# No flat collar for JH?



## DNL2448 (Feb 13, 2009)

Over on RTF there was a question about new AKC rules concerning JH. Dogs cannot come to the line with a flat buckle collar only lead held together around dogs neck. They were supposed to go into effect Sept. 1. Has anyone heard of this or is the wool being pulled over someones eyes?

Oh, and Hi Everyone, it's been a while.:wavey:


----------



## Swampcollie (Sep 6, 2007)

Somebody didn't quite understand the meaning of what was being said. The flat collar is still in the rule book. Wrapping the lead around the dogs neck is not allowed.
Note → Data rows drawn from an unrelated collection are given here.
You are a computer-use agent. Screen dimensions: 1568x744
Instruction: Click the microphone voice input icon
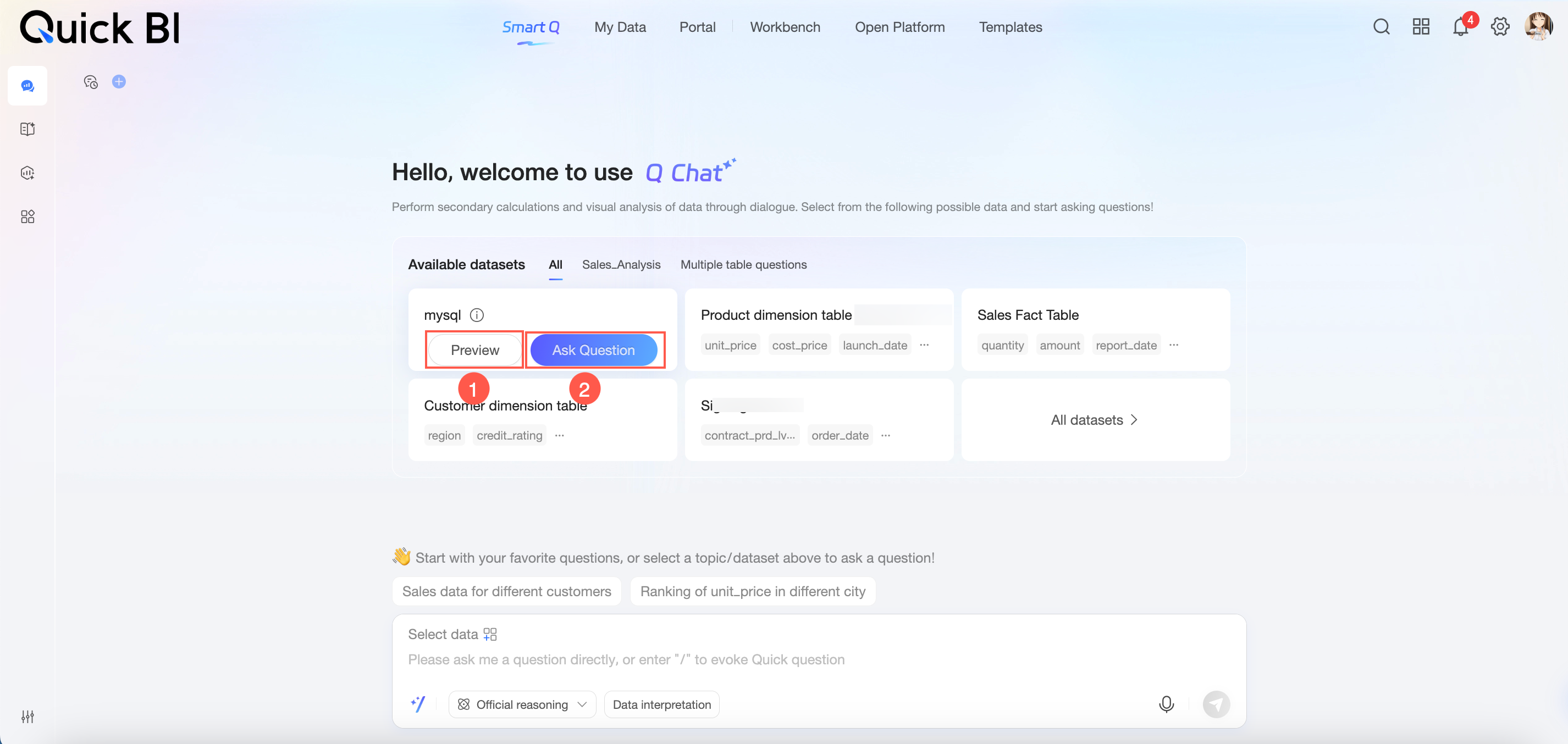[x=1166, y=704]
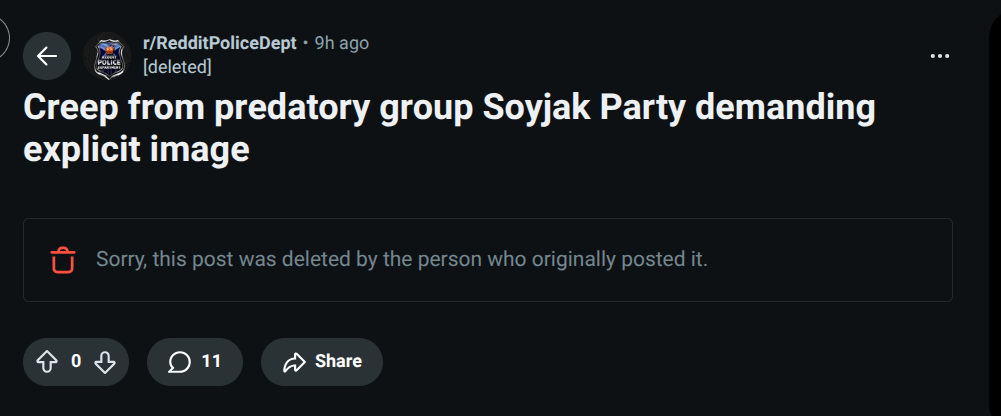This screenshot has width=1001, height=416.
Task: Click the RedditPoliceDept police badge avatar
Action: coord(106,56)
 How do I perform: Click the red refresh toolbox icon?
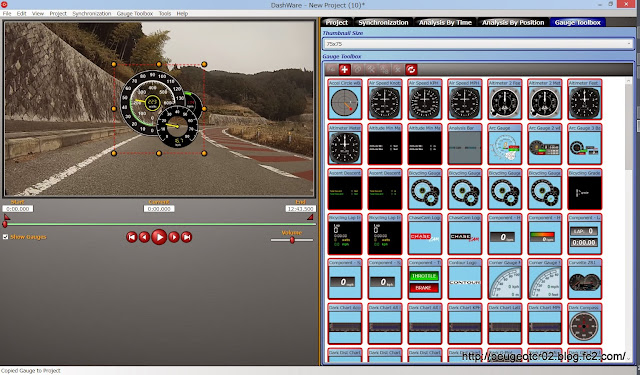tap(411, 69)
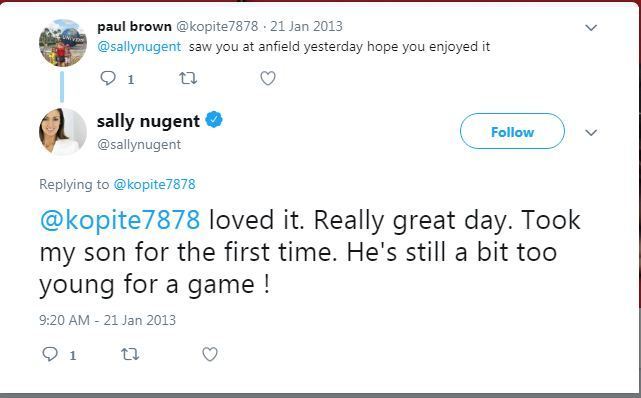
Task: Open @kopite7878 mention in large tweet text
Action: [x=120, y=220]
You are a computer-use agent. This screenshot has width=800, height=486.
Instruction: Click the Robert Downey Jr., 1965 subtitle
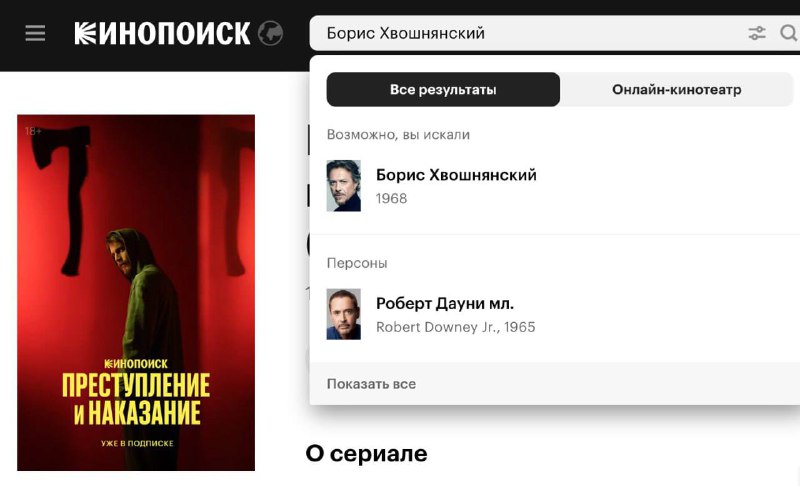[456, 327]
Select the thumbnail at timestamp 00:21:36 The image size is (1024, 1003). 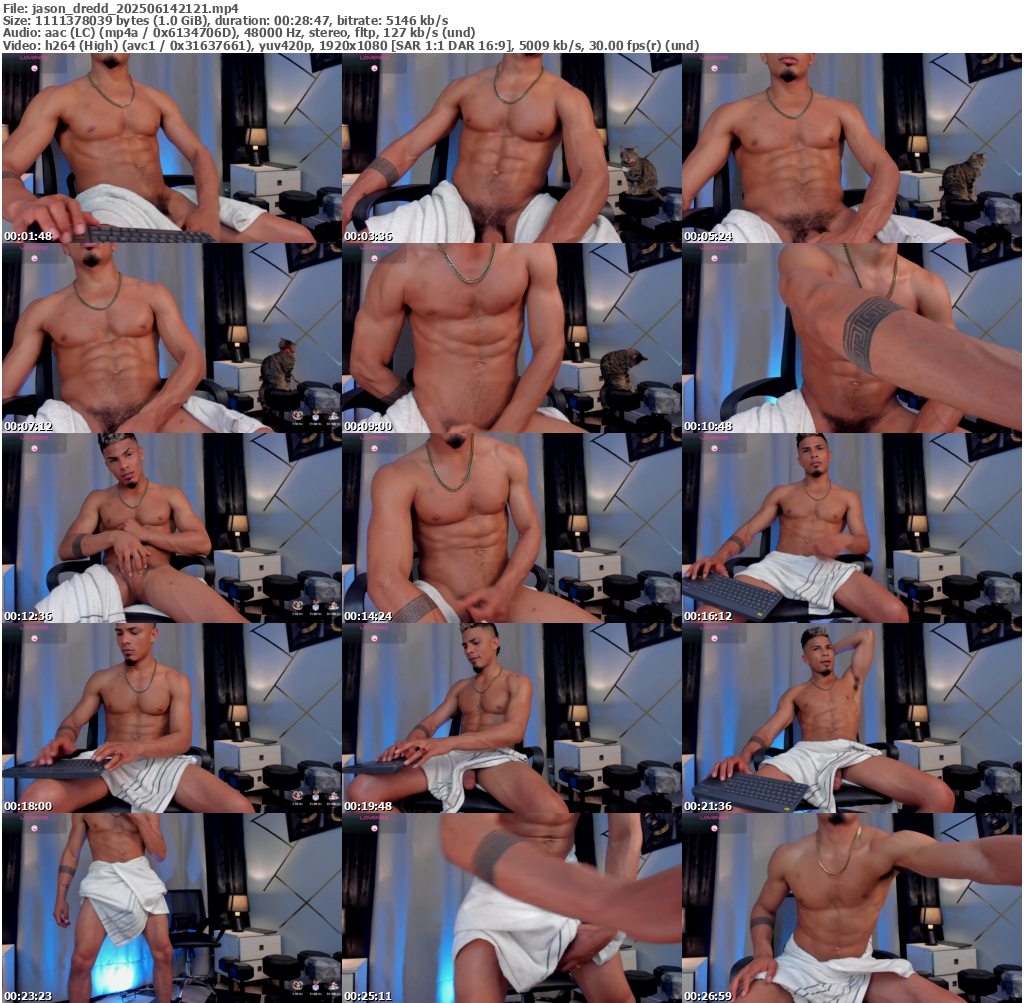pos(851,718)
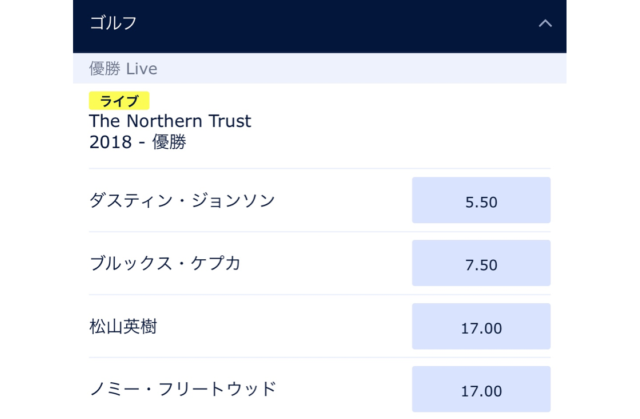
Task: Collapse the ゴルフ section chevron
Action: coord(545,22)
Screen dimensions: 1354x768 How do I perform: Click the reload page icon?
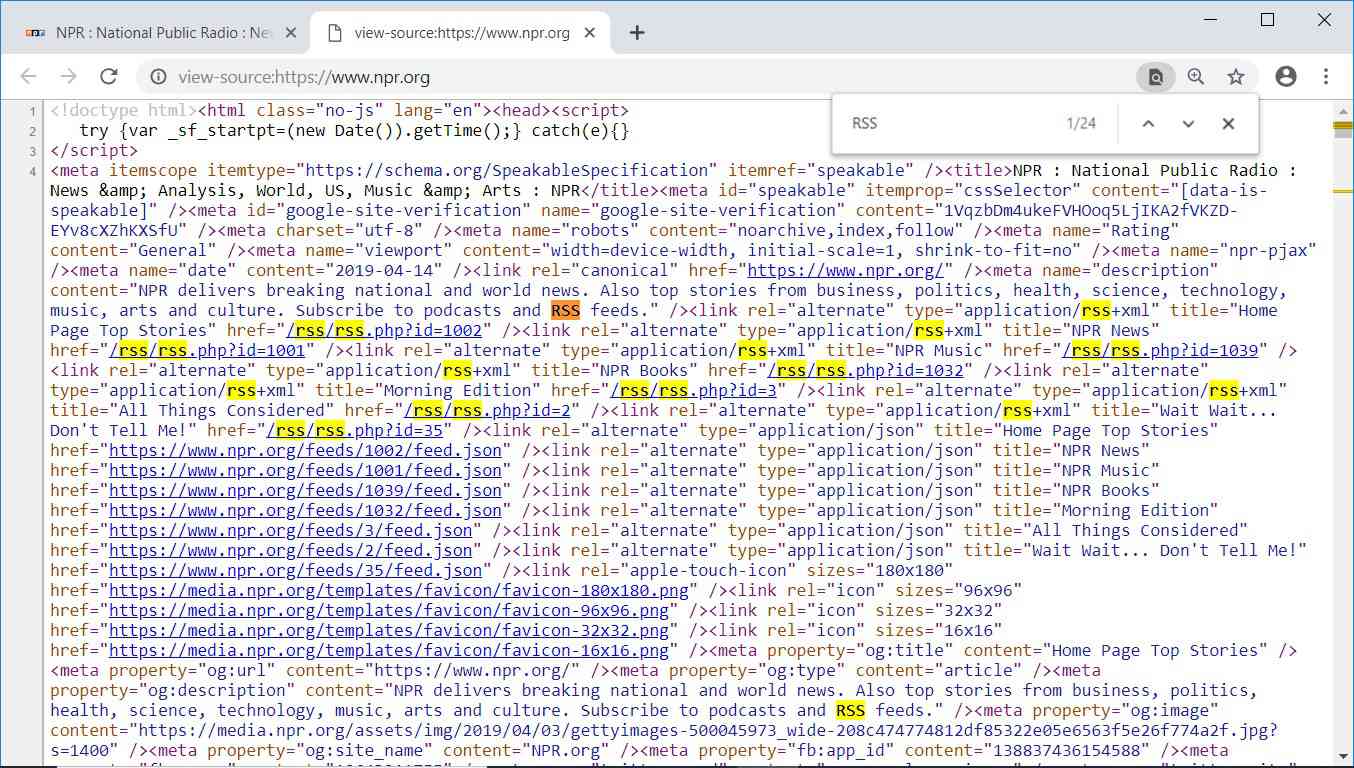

The September 1st supplement didn't include anything regarding Junior.


----------



## sterregold (Dec 9, 2009)

I wonder if they were reading CKC rules--we have rule changes coming out that have just been circulated. Our JH dogs have always run collarless, though....


----------



## Swampcollie (Sep 6, 2007)

I'm guessing somebody wasn't listening or the judges did a poor job at pulling somebody's leg.


----------



## spruce (Mar 13, 2008)

Glad to "see" you! How is Tag?


Sent from Petguide.com Free App


----------



## hotel4dogs (Sep 29, 2008)

Good to see you here!


----------



## DNL2448 (Feb 13, 2009)

Good to "see" you all as well! Tag is doing awesome, thanks for asking. He hasn't had an episode since February, but still holding my breath and praying that he doesn't have another one.


----------